=== Section Start ===
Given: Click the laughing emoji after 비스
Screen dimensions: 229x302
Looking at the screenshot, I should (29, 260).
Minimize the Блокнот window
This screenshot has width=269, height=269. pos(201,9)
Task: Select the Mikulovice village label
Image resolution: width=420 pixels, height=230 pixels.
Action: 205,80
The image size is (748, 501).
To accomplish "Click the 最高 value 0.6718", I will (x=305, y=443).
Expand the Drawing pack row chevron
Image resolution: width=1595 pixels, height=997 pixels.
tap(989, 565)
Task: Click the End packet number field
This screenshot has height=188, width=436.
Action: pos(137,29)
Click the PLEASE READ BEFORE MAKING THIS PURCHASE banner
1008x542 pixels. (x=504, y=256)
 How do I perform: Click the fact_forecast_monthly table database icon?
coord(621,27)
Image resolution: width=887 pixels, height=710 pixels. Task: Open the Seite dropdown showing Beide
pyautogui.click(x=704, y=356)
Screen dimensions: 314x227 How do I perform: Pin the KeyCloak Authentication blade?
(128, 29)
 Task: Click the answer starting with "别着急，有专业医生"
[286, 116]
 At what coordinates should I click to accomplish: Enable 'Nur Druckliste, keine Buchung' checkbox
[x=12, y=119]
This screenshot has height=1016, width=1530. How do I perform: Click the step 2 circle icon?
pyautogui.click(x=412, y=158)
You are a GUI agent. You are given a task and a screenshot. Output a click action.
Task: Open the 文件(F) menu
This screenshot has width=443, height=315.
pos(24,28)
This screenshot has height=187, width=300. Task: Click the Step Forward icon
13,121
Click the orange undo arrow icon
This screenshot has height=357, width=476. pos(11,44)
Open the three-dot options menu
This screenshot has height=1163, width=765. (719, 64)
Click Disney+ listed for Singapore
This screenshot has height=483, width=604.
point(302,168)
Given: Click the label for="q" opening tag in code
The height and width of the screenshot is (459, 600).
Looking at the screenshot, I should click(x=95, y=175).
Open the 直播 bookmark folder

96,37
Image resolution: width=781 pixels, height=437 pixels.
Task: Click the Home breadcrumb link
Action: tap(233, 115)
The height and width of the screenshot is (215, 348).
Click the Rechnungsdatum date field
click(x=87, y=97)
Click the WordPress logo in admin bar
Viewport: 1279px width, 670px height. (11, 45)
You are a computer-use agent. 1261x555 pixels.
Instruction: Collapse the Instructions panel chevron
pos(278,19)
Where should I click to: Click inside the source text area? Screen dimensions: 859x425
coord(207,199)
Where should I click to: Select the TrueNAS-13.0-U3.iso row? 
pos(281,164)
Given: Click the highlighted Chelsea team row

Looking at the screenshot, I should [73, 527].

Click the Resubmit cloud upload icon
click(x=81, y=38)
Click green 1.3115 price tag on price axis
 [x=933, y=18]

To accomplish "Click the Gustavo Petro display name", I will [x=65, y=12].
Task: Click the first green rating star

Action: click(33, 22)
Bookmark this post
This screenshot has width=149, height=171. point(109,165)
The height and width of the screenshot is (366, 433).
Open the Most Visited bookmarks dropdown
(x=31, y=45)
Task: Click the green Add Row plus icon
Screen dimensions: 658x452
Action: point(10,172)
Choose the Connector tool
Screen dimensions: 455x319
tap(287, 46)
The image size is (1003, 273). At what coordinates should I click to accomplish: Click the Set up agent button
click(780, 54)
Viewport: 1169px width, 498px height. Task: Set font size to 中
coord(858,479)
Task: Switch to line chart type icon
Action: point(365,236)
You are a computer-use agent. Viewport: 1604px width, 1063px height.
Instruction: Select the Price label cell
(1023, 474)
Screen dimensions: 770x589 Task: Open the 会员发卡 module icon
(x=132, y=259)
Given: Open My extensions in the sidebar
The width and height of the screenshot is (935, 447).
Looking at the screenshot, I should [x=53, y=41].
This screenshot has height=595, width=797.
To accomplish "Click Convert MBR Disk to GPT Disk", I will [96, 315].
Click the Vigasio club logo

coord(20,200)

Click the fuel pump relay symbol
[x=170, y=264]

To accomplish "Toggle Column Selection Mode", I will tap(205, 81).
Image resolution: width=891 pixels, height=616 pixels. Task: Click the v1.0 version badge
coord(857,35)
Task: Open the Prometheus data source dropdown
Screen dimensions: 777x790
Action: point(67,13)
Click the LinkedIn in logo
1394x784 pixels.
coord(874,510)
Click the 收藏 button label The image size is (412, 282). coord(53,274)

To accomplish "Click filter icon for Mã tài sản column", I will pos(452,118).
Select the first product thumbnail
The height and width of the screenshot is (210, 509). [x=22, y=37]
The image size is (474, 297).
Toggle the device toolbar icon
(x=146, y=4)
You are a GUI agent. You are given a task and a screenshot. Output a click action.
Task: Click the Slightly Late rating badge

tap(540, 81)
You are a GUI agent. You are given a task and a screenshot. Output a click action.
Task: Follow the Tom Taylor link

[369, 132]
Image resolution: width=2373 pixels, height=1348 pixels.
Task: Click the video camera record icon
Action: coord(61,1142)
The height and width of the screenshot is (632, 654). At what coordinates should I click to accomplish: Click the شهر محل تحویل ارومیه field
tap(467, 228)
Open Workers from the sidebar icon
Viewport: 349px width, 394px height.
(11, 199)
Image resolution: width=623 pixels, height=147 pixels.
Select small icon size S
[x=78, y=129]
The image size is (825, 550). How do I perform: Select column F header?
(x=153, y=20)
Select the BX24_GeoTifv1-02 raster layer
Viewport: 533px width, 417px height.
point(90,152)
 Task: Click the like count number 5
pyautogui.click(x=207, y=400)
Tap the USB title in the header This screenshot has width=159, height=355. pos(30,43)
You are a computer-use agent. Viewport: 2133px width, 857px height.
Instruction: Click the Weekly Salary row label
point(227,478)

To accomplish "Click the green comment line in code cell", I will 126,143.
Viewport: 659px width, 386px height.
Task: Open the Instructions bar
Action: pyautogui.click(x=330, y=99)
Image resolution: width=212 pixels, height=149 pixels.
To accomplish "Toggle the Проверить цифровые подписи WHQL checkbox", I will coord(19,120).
=== Section End ===
WHAT THE EXERCISE ASKS:
Starting at the line that contains "Task: Select the Mikulovice village label" and stopping after the line that contains "Expand the Drawing pack row chevron", write out every line exactly as it appears above, and no other line.

OUTPUT OF THE EXERCISE:
Task: Select the Mikulovice village label
Image resolution: width=420 pixels, height=230 pixels.
Action: 205,80
The image size is (748, 501).
To accomplish "Click the 最高 value 0.6718", I will (x=305, y=443).
Expand the Drawing pack row chevron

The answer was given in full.